» **Perintah Tugas**
Apakah setiap pernyataan di bawah ini sesuai dengan kutipan tentang ilmu Mantiq? Jawab ya atau tidak, lalu kutip kata-kata dari kutipan itu yang menentukan jawabannya.
1. Syaikh Ahmad bin Abd Al-Mun'im Ad-Damanhuri adalah Grand Syaikh Al-Azhar.
2. Nadham Sullam Munawwaraq adalah karya Syaikh Ahmad bin Abd Al-Mun'im Ad-Damanhuri.
3. Ilmu Mantiq menunjukkan tata cara mendefinisikan sesuatu.

» **Kutipan Teks**

Dari kalangan Ulama' abad ke-10 H, ada Syaikh Ahmad bin Abd Al-Mun'im Ad-Damanhuri, Grand Syaikh Al-Azhar yang masyhur dengan karya beliau di bidang Ilmu Mantiq berjudul Idhahul Mubham min Ma'ani As-Sullam, yang mensyarahi Nadham Sullam Munawwaraq karya Syaikh Abd Ar-Rahman Al-Akhdhar, yang begitu populer sebagai kitab rujukan untuk belajar Ilmu Mantiq diberbagai pesantren. Dan masih banyak lagi ulama-ulama yang berkecimbung dalam disiplin ilmu ini.
4. Pentingnya belajar ilmu Mantiq
Ditinjau dari keselarasan dengan disiplin ilmu yang lain, ilmu Mantiq mempunyai peran yang sangat penting. Yaitu:
mengarahkan pemahaman ketika terjadi kesalahan dalam berfikir,
menunjukan tatacara dalam mendefinisikan (tashawwur) sesuatu untuk mengungkap hakikat kebenarannya,
sekaligus mengetahui katepatan dan kepantasan dalam menyampaikan argumentasi.

» **Daftar**
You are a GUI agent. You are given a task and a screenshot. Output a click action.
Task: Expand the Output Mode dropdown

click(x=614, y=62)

---

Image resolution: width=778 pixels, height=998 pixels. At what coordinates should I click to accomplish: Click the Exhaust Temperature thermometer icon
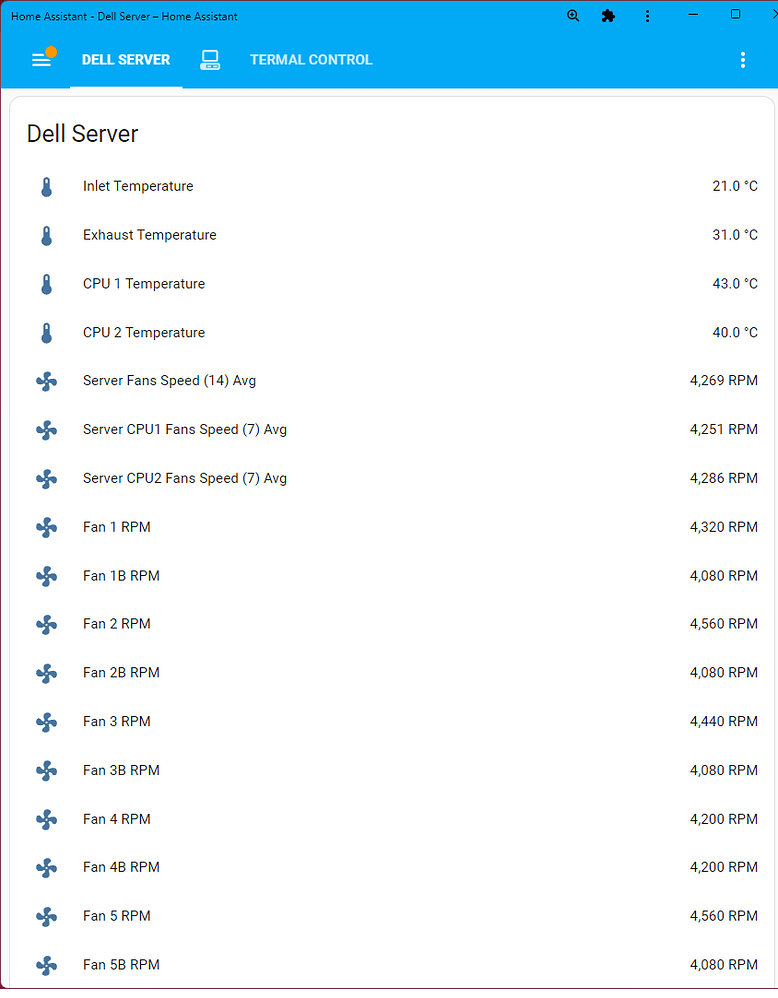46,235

» **Jawaban Tugas**
1. Ya: "Grand Syaikh Al-Azhar"
2. Tidak: "Nadham Sullam Munawwaraq karya Syaikh Abd Ar-Rahman Al-Akhdhar"
3. Ya: "menunjukan tatacara dalam mendefinisikan (tashawwur) sesuatu"